HOW TO COMPLETE THIS TASK:
Put the lines below, starting with the line that contains "You are a GUI" and continuing through the line that contains "Image resolution: width=720", into a JSON list of strings with one string per line. Leave out any blank lines.

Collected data
###
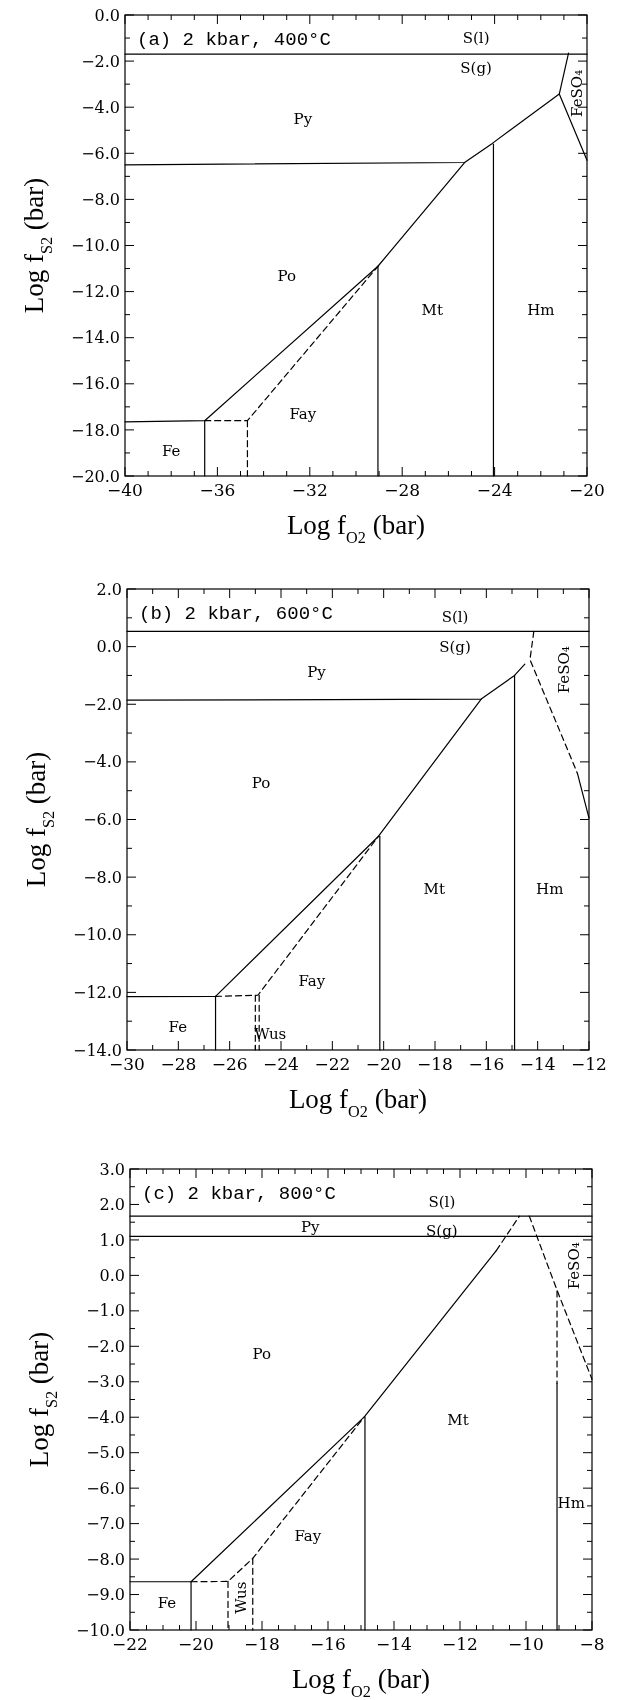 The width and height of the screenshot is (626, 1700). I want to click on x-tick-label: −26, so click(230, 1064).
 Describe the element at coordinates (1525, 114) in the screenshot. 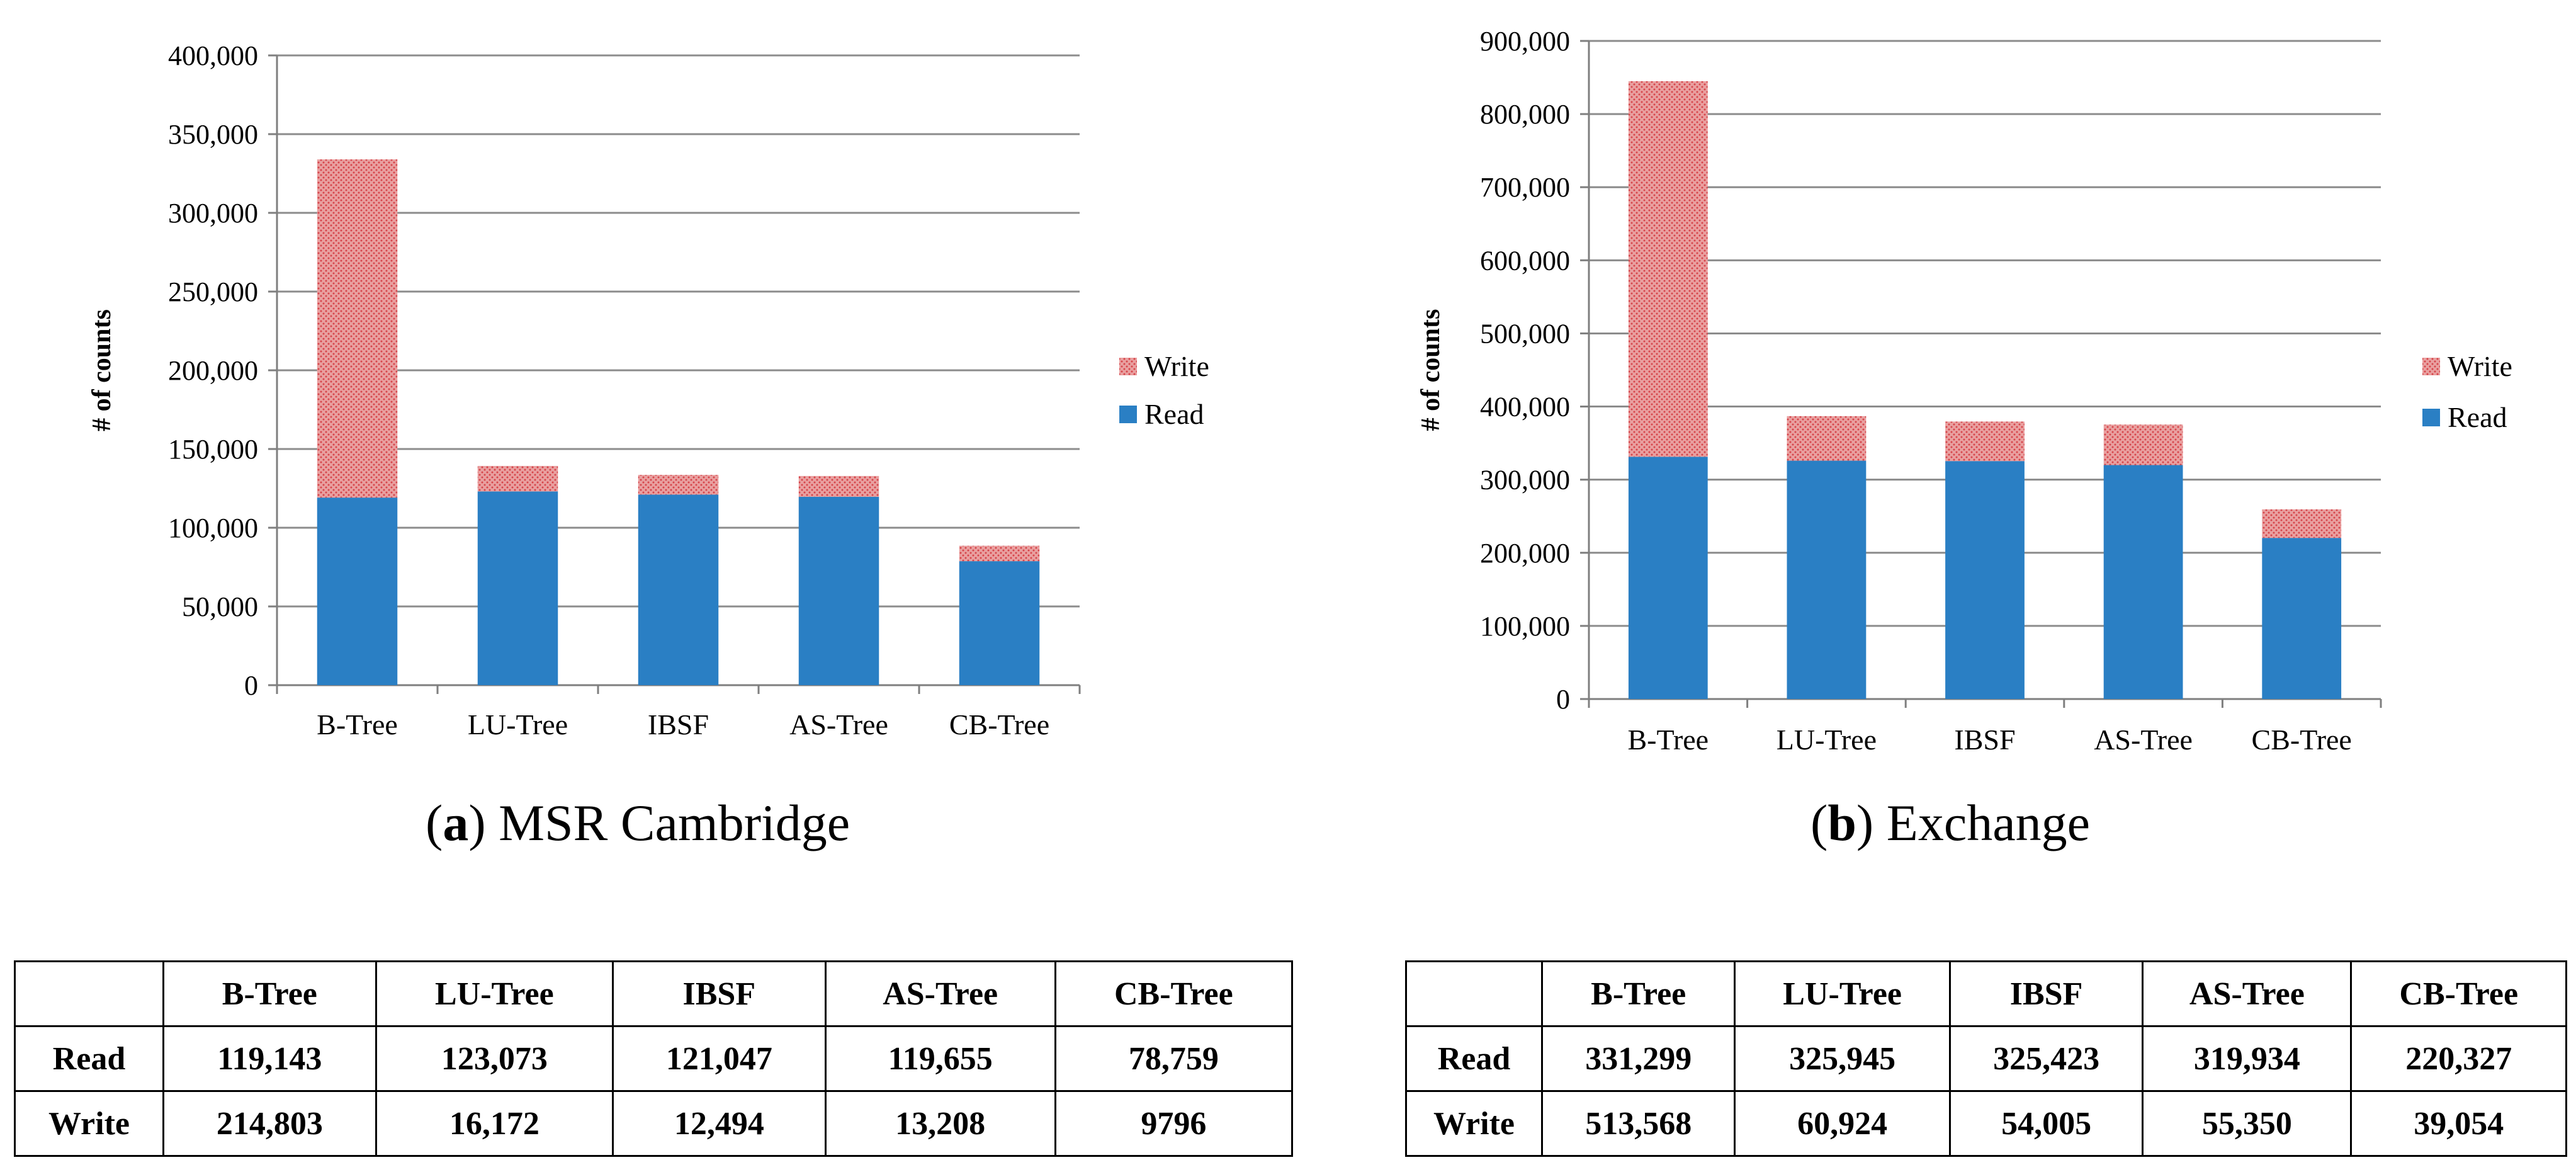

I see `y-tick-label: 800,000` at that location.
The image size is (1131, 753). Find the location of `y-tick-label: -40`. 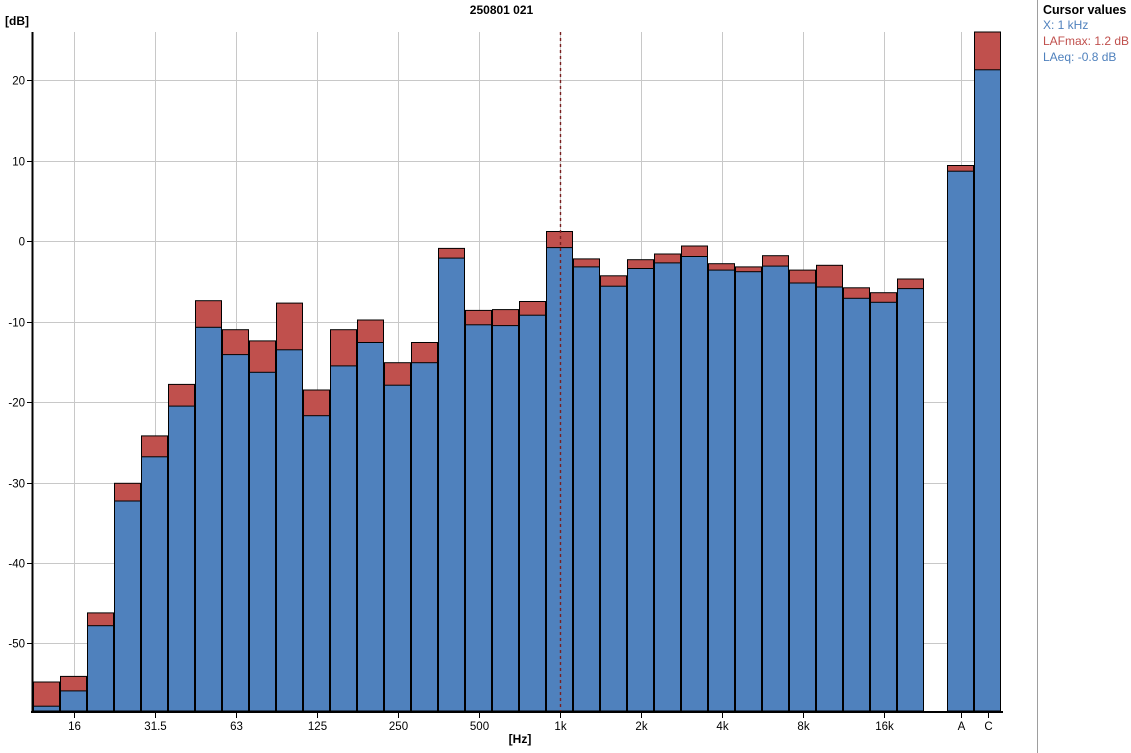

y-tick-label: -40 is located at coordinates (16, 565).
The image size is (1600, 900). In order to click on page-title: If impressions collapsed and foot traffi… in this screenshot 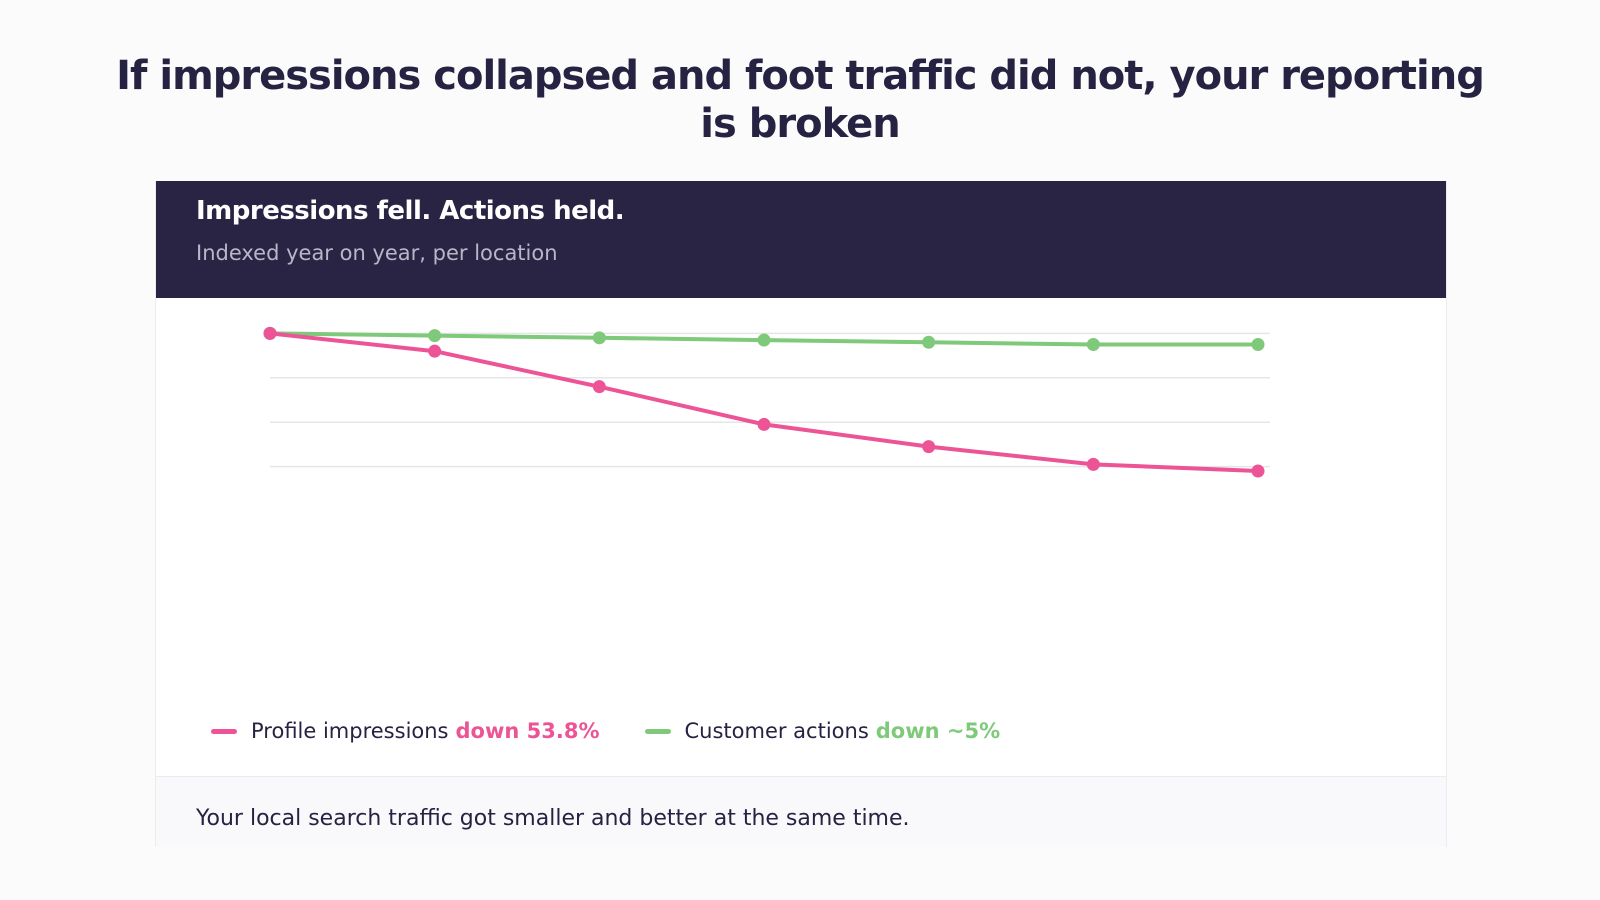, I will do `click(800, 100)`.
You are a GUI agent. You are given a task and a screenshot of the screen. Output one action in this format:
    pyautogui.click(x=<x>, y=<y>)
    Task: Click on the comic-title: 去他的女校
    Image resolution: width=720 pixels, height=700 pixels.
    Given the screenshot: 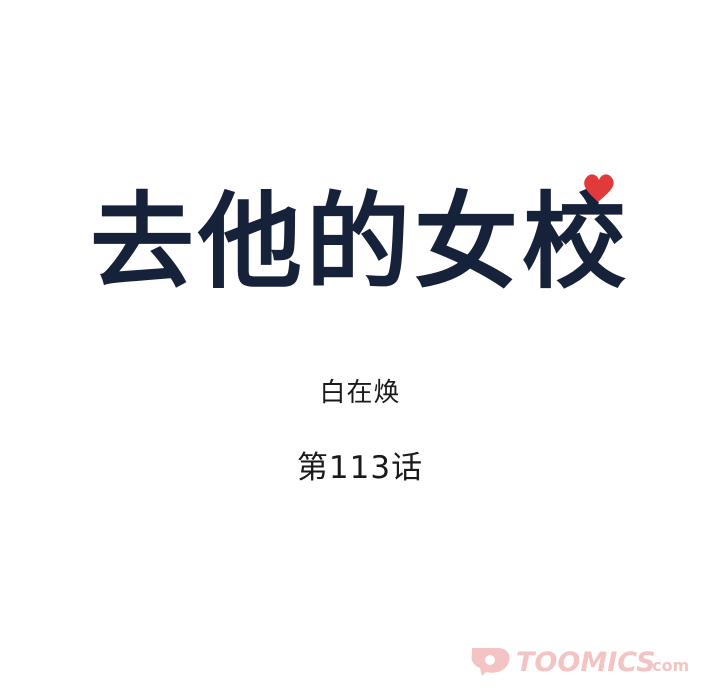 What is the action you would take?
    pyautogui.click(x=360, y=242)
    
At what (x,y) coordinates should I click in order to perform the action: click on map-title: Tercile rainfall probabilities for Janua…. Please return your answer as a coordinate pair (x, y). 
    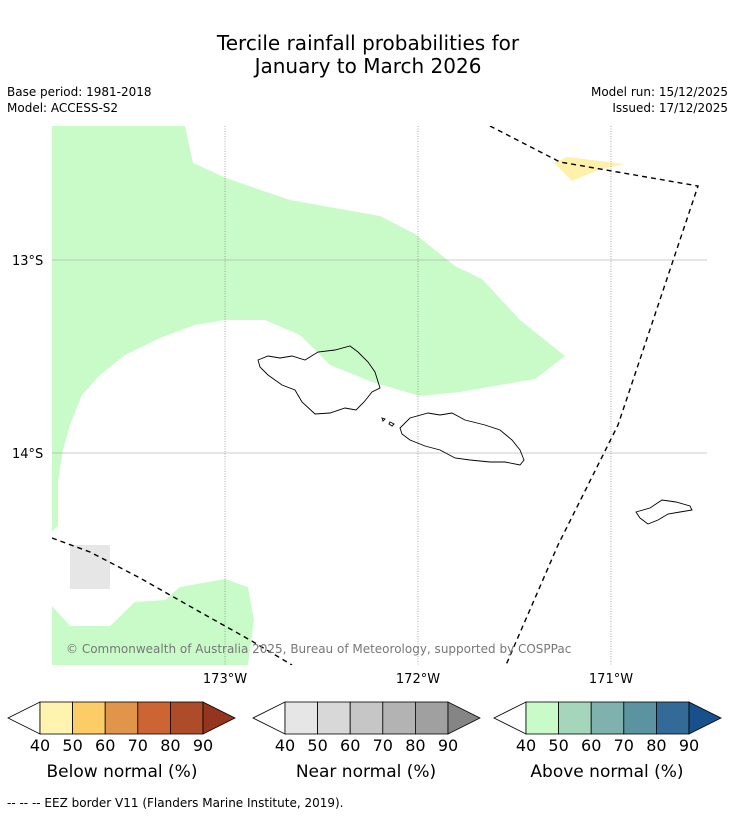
###
EXPECTED ANSWER:
[
  "You are a GUI agent. You are given a task and a screenshot of the screen. Output one action in this format:",
  "    pyautogui.click(x=<x>, y=<y>)",
  "    Task: Click on the comic-title: 去他的女校",
  "    Image resolution: width=720 pixels, height=700 pixels."
]